Friday, Nokia, the Finnish mobile phone manufacturer, said it is forming a partnership with Microsoft, the developer of Windows. Their alliance aims to challenge Apple and Google. This is really OLD news, announced quite a while ago by Microsoft:

Aug. 12, 2009 – The worldwide leader in software and the world’s largest smartphone manufacturer have entered into an alliance that is set to deliver a groundbreaking, enterprise-grade solution for mobile productivity.

Today, Microsoft Business Division President Stephen Elop and Nokia’s Executive Vice President for Devices Kai Öistämö announced the agreement, outlining a shared vision for the future of mobile productivity. This is the first time that either company has embarked on an alliance of this scope and nature.

This morning in London Steve Ballmer of Microsoft joined Stephen Elop on stage to talk up their "new" alliance.

After the announcement, Nokia shares fell as much as 12 percent, the biggest drop in almost 10 months. Gil Russell, a widely read Silicon Valley analyst said:

At first blush the arrangement appears to be a marriage made by the necessity of convenience.
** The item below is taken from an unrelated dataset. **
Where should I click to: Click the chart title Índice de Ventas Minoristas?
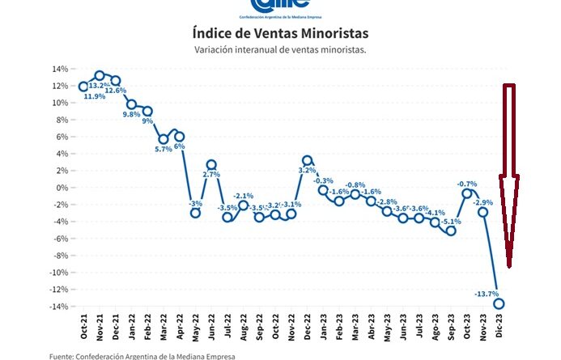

Microsoft desperately needs to gain footing in the smart phone marketplace; Nokia needs a persuasive line-up to convince their customers to buy.

Fending off an increasingly entrenched momentum by their competitors and whether their teaming yields the desired synergy is questionable.

Financially the two companies have the staying power to make this work but major doubts remain. Can the two companies create a desirable market equation that persuades the market with useful, cost effective products? To date the product marketing teams of both companies have not been able to overcome entrenched corporate influences that make effecting such a "breakout" a matter of doubtful probability.

Ben Wood, a London-based analyst with CCS Insight had a more negative comment:

It’s a clear admission that Nokia’s own platform strategy has faltered.

Rob Pegoraro of the Washington Post said it this way, "A company that once stood atop the mobile-phone market is throwing in its lot with … another company that once stood atop the mobile-phone market."

Stephen Elop, the new CEO of the Finnish-based company, is clearly struggling to revive Nokia market share. According to Gartner Market Research, Nokia has seen their piece of the mobile handset market drop from 50.8 percent when Apple shipped the iPhone in June 2007 to 27.1 percent last quarter.

Elop has recognized that the game is now the ecosystem, not the hardware. Earlier in the month he elaborated in a conference call with analysts:

Nokia faces some very significant challenges. The game has changed from a battle of devices to a war of ecosystems, and competitive ecosystems are gaining momentum and share. The emergence of ecosystems represents the broad convergence of the mobility, computing and services industries.

Microsoft is claiming their new Windows Phone 7 software has shipped more than 2 million licenses for the new smartphone system in its first quarter on the market. BSN showed that Microsoft’s older mobile phone OS, Windows Mobile 6.5, was selling better than Windows Phone 7.

After the announcement, it was crystal clear that Nokia’s past crown jewels had been tossed into the can. Their Symbian open source operating system and software platform designed for smartphones is effectively dead and buried.

Meego has been recognized as an interesting R&D project that will not be the primary savior of Nokia. More to come on this part of their announcement and the strong reaction by the developer community.

The proof of the pudding for this marriage will be whether the public buys Nokia handsets with Windows Phone 7.

BSN will have additional articles about whether this is a success or more like a Captain Jack Sparrow boarding the RMS Titanic cruise to who knows where.